▸ YOUR OBJECTIVE
Which lines run from the one containing "The width and height of the screenshot is (1000, 401)." to the end of the listing? Copy them out exactly, leaving out the rest.

▸ TASK INPUT
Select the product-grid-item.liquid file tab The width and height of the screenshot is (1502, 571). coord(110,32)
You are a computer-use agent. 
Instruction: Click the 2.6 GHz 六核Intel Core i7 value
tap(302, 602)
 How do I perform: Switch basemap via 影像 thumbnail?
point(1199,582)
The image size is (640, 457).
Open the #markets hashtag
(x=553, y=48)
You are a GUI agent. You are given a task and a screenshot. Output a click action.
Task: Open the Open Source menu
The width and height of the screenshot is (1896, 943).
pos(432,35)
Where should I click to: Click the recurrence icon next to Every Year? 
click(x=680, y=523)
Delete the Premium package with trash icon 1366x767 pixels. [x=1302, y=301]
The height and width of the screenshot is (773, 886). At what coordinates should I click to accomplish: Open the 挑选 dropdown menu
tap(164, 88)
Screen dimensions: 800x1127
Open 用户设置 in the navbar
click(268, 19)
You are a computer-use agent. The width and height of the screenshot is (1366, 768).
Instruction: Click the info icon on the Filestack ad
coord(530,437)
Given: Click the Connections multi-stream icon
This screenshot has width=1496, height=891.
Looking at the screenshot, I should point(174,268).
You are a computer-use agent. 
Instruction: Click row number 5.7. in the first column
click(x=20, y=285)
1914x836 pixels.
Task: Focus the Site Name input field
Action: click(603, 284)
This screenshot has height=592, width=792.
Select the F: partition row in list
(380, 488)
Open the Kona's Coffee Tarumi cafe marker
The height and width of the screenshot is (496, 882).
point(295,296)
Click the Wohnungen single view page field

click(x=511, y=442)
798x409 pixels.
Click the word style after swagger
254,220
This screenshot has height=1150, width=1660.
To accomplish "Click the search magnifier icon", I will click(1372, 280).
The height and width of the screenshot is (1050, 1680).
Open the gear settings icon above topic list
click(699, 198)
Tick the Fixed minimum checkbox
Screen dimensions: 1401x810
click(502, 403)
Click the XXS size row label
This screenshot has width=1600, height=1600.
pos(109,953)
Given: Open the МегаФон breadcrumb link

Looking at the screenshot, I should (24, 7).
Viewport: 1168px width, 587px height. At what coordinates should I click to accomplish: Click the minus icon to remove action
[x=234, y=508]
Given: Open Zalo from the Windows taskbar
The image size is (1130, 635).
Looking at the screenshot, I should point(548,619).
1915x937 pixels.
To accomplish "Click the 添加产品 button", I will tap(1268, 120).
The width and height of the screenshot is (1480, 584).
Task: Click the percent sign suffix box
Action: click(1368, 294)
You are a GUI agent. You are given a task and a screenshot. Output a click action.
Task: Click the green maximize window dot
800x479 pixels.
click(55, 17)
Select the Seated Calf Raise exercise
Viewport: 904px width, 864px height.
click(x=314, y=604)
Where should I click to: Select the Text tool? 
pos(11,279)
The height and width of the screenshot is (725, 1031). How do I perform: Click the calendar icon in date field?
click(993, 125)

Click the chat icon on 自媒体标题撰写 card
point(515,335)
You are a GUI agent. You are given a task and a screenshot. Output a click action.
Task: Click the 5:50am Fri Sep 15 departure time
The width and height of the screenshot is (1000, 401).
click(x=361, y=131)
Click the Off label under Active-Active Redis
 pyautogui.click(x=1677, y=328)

▸ TASK ANSWER
The width and height of the screenshot is (1000, 401).
click(x=361, y=131)
Click the Off label under Active-Active Redis
 pyautogui.click(x=1677, y=328)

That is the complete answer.